At last her awful father and that scum her uncle had gone. Lord Esha had made it plain to van Sietter that the el Gaiels would not be ridden rough-shod into jilting his scandalous daughter. He had taken pains to demonstrate his affection and respect for her, reiterating his offer to take her onto his strategic staff with a hopeful gleam in his eye.
van H'las had been moved into the great bed-chamber where van Sietter had previously been placed. (By moving him into the family quarters Clair had sought to demonstrate his gratitude towards his former enemy.) Vadya ran up the stairs and along the veranda and knocked on his father's door.
"Enter," said Lord Esha's warm deep voice. Vadya opened the door and found his father sitting at the desk in the room, scowling and scratching at a letter. Lord Esha looked up to see Vadya and pushed the letter away with an expression of great relief.
Vadya strolled moodily around the floor, poking with one foot at the stools set out by the fireplace and the chairs in a circle in the middle of the room.
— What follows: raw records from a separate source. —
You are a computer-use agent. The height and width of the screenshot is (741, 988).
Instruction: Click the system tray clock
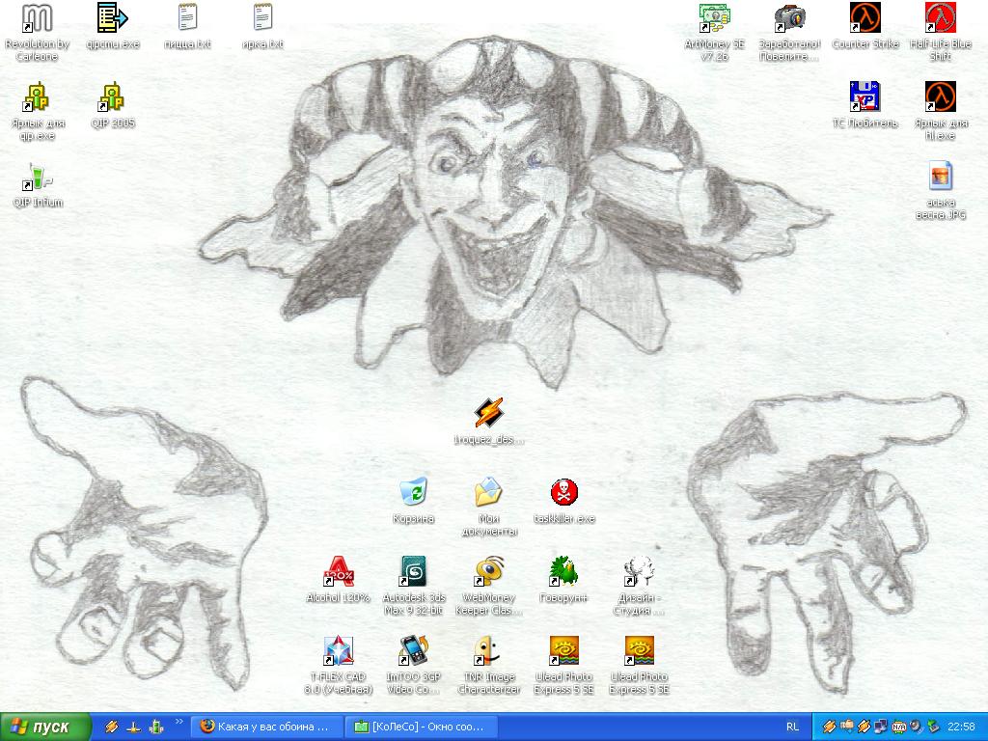(961, 727)
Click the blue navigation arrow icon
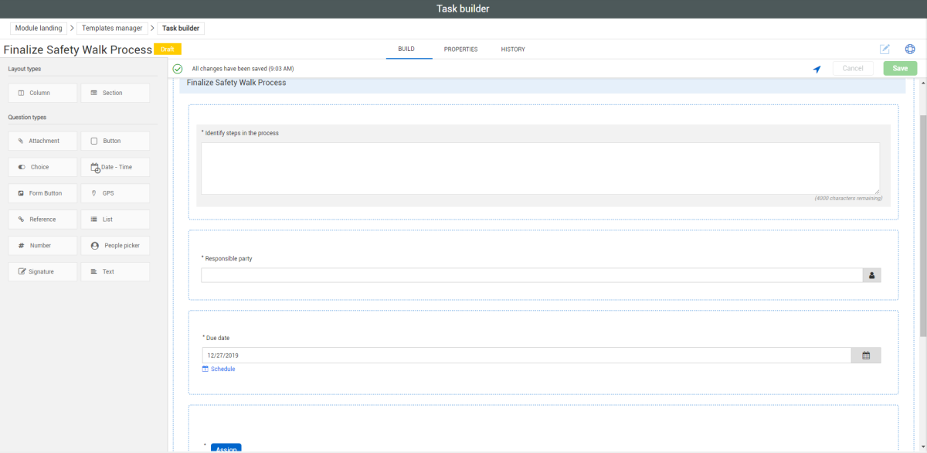Viewport: 927px width, 453px height. pyautogui.click(x=817, y=69)
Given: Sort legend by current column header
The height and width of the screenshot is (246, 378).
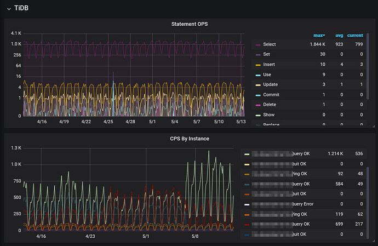Looking at the screenshot, I should [355, 35].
He came back round in front of the big curtain-hung four-poster bed and went to the narrow slit window by the desk, peered out of it at the hills rising behind the castle up away into the skies, standing broad-shouldered and muscular in his white cotton shirt and fawn breeches in the sunny light that fell through the window.
"Where is your clerk?" he asked in a bored voice.
"I gave her an holiday," van H'las replied, sucking on his quill pen as if it were a pencil and then looking at it with a surprised expression of disgust. "There is a long letter come from the Port Ithilien Council that is marked urgent and is probably a lot of rubbish. I concealed it and sent poor Ladda off to get some fresh air." He sniggered.
Vadya sat down sideways in one of the carved wooden chairs near the desk and leant over the back of it, frowning irritably at the floor. He knew the letter would be crucially important and he ought to ask to look at it and tell his father what to do about it but he was too cross to care.
"Was your lunch with Mada good?" his father asked.
"Mm, it was very tasty," Vadya said sulkily. The Commander of First H'las was his father's best friend, Mada Stanies, he was the father himself of the best friend whom Vadya had lost in a duel. Vadya always took the time to go and sit with him when he could, Commander Stanies could not usually bear to talk of young Mada with Vadya (he would do that with Tashka) but Vadya knew it comforted him; he had seen Vadya grow up with his own son.
His father sat patiently for a moment then Vadya said: "They all talked about Tashka. Uncle Mada said how sorry I will be when he comes to you in the strategic staff. When I tried to change the subject he said I should not let Tashka stay so hung on my banner. I should like to hang that little ... thing from my banner, I swear it!"
Lord Esha got up, went over to the sidetable and poured himself a whisky and Vadya a bowl of the exceptionally fine brandy that Clair kept in his cellars. He fetched his long-stemmed curving pipe and filled it with his pleasant light tobacco, lit it and passed it to Vadya. Vadya drew on it and passed it back, continuing to frown at the floor.